■ Instruction
Can you repeat every record below word for word, leaving the pictures out?

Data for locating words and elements

++++++

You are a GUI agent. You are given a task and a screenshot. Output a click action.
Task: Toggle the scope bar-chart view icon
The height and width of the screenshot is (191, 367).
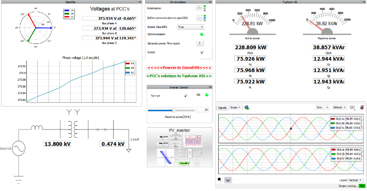228,180
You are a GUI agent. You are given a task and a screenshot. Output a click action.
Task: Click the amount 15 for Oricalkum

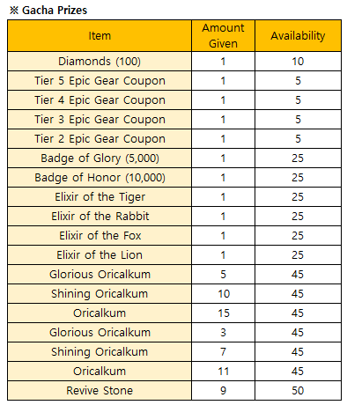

++++++

■ Output
You are a GUI agent. You are given a task and a screenshot. Output a click action.
Task: Toggle the scope bar-chart view icon
The height and width of the screenshot is (191, 367).
228,180
You are a GUI agent. You are given a task and a screenshot. Output a click action.
Task: Click the amount 15 for Oricalkum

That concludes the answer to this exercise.